--- 出題 ---
変形労働時間制の本文のうち、「1ヶ月単位の変形労働時間制」を含む語句から書き始め、「働きやすい制度となっている。」まで書いたところで止めて、一字も変えずに出力してください。

--- 抽出本文 ---
● ● ●
変形労働時間制の趣旨
労基法の労働時間管理の例外
労働基準法は、法定労働時間を1日8時間、1週間40時間とし、事業主が、法定労働時間を超えて労働者を働かせる場合は、労使協定の締結および法定労働時間の超過分に対する割増賃金の支払いを義務付けているが、これらの例外的取り扱いを認めるのが変形労働時間制である。
変形労働時間制の導入メリット
時期によって業務の繁閑が生じる事業では、閑散期は従業員の手待ち時間が発生し、繁忙期は残業代が嵩んで経営効率が悪いが、変形労働時間制によって閑散期の所定労働時間を短縮する代わりに、繁忙期は法定労働時間を超えて(法定内とみなして)労働者を就業させられる。
4つの変形労働時間制
1年単位の変形労働時間制
1ヶ月超〜1年以内の任意の期間において、週の平均労働時間が法定労働時間内に収まっているのであれば、特定の日もしくは特定の週に、法定労働時間を超えて、労働者を就業させられる制度で、季節によって業務に繁閑が生じる業種や業態に適している。
導入にあたっては、労使協定を締結して所轄の労働基準監督署に届出し、変形労働時間制を実施中であっても、労働時間の上限は1日10時間以内、1週間52週間以内とすること、3ヶ月以上の期間で実施する場合には、年間労働日数を280日以内とするなどのルールがある。
1ヶ月単位の変形労働時間制
1ヶ月の中で、週の平均労働時間が法定労働時間内に収まっているのであれば、繁忙期(日)に法定労働時間を超えて、労働者を就業させられる制度。たとえば給料日や月末など、月の特定時期に業務が繁忙となるビジネスに適している。
導入する場合は、就業規則に規定するか、労使協定を締結して所轄の労働基準監督署に届出するかのいずれかの方法で行う。なお、1年単位の変形労働時間制のように、1日もしくは1週間の労働時間の上限などは設けられていない。
1週間単位の変形労働時間制
1週間の労働時間が法定労働時間内に収まっているのであれば、特定の日に10時間まで労働者を就業させられる制度。週のうち特定の曜日に業務の繁閑が生じる業種や業態に適した制度だが、実施できるのは従業員30人未満の小売業、旅館業、料理店、飲食店に限られる。
労働基準法において、従業員10人未満の商業、接客娯楽業、金融業、保健衛生業は、法定労働時間を週44時間とする特例があるが、この特例は1週間単位の変形労働時間制とは併用できない。つまり事業者は週44時間か1日10時間のどちらかを選択しなければならない。
フレックスタイム制
フレックスタイム制は、1ヶ月超〜3ヶ月以内の期間において、始業と終業を労働者の判断に委ねるとした制度で、子育て世帯や家族の介護をしている労働者にとっては、非常に働きやすい制度となっている。
● ● ●
データ項目:
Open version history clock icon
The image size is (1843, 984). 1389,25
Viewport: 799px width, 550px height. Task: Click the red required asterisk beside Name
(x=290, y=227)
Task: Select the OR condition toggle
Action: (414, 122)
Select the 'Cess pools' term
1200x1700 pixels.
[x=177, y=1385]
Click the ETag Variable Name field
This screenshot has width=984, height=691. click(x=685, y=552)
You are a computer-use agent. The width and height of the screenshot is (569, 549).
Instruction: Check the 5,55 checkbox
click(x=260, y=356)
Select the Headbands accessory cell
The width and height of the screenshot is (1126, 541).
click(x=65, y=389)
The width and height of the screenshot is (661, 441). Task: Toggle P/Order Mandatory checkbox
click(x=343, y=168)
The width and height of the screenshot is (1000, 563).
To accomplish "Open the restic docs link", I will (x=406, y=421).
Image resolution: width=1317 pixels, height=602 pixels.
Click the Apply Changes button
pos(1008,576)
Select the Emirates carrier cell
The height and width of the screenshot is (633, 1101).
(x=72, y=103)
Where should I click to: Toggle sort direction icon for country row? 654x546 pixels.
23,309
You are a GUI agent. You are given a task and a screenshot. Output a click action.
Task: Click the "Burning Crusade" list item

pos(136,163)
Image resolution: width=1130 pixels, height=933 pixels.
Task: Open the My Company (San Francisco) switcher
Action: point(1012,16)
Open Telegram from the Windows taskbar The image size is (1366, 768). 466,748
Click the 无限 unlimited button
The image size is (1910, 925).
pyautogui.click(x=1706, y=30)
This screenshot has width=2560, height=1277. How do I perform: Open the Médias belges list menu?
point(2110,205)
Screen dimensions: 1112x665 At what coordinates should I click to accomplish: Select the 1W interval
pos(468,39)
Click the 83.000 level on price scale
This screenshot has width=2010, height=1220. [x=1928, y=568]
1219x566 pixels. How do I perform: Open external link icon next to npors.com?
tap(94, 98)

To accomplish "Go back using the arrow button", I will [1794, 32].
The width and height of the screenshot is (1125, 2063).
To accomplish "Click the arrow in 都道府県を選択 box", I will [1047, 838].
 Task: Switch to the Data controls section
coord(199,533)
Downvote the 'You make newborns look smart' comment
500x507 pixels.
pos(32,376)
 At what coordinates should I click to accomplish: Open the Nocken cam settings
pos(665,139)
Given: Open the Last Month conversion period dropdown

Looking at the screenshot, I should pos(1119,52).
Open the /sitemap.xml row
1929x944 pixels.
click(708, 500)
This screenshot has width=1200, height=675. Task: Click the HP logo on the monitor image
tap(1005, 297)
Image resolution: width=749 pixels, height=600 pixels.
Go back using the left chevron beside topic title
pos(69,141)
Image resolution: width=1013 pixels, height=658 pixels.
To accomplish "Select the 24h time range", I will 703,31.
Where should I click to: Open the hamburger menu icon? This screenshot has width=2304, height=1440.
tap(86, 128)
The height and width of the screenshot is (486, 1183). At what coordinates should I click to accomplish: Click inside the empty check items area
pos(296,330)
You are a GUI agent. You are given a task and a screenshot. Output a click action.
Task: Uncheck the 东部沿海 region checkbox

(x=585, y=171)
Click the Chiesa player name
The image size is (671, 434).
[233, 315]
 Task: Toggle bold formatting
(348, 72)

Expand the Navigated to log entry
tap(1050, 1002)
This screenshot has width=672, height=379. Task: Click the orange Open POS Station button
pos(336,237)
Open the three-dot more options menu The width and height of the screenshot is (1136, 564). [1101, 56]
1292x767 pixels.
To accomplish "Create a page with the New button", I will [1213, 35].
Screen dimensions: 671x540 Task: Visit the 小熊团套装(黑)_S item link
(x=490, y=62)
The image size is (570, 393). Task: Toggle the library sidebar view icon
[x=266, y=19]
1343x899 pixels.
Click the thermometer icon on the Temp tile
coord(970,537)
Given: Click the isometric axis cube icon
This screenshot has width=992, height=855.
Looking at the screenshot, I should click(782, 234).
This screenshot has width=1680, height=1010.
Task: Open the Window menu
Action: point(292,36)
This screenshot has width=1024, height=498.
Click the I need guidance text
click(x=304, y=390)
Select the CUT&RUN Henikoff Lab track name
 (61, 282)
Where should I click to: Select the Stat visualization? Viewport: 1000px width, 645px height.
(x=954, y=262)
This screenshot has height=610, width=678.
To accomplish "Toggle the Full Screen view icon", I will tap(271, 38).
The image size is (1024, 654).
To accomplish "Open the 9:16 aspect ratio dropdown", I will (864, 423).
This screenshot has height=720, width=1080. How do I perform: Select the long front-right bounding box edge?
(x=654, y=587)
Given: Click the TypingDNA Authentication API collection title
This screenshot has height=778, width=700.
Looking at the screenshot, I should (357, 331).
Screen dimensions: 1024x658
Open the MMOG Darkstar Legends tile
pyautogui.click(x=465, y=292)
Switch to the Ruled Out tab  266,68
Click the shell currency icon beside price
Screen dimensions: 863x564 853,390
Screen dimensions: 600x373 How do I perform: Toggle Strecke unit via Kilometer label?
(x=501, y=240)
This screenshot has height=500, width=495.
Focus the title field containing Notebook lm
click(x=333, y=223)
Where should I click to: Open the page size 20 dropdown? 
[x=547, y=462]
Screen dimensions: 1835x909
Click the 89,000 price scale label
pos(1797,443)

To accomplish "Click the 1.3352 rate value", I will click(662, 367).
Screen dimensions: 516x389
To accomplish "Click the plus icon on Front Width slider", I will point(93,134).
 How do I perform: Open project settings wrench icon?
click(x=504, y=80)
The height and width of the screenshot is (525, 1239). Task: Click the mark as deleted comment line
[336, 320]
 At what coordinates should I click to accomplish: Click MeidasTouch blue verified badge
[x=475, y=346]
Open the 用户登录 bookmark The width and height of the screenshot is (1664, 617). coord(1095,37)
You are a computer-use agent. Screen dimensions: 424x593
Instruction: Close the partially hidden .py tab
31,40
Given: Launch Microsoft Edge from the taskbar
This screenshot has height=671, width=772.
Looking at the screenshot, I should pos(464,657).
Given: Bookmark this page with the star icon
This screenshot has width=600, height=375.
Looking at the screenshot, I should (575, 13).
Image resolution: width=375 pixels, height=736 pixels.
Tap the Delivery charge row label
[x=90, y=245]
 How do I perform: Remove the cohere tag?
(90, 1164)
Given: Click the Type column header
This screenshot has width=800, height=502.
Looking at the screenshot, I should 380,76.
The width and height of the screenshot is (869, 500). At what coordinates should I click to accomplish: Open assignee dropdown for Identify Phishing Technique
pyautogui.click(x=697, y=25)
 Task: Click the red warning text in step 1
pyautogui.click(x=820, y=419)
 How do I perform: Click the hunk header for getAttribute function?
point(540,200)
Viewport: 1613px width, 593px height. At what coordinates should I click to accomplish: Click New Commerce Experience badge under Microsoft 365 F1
● ● ●
--- 解答例 ---
1ヶ月単位の変形労働時間制
1ヶ月の中で、週の平均労働時間が法定労働時間内に収まっているのであれば、繁忙期(日)に法定労働時間を超えて、労働者を就業させられる制度。たとえば給料日や月末など、月の特定時期に業務が繁忙となるビジネスに適している。
導入する場合は、就業規則に規定するか、労使協定を締結して所轄の労働基準監督署に届出するかのいずれかの方法で行う。なお、1年単位の変形労働時間制のように、1日もしくは1週間の労働時間の上限などは設けられていない。
1週間単位の変形労働時間制
1週間の労働時間が法定労働時間内に収まっているのであれば、特定の日に10時間まで労働者を就業させられる制度。週のうち特定の曜日に業務の繁閑が生じる業種や業態に適した制度だが、実施できるのは従業員30人未満の小売業、旅館業、料理店、飲食店に限られる。
労働基準法において、従業員10人未満の商業、接客娯楽業、金融業、保健衛生業は、法定労働時間を週44時間とする特例があるが、この特例は1週間単位の変形労働時間制とは併用できない。つまり事業者は週44時間か1日10時間のどちらかを選択しなければならない。
フレックスタイム制
フレックスタイム制は、1ヶ月超〜3ヶ月以内の期間において、始業と終業を労働者の判断に委ねるとした制度で、子育て世帯や家族の介護をしている労働者にとっては、非常に働きやすい制度となっている。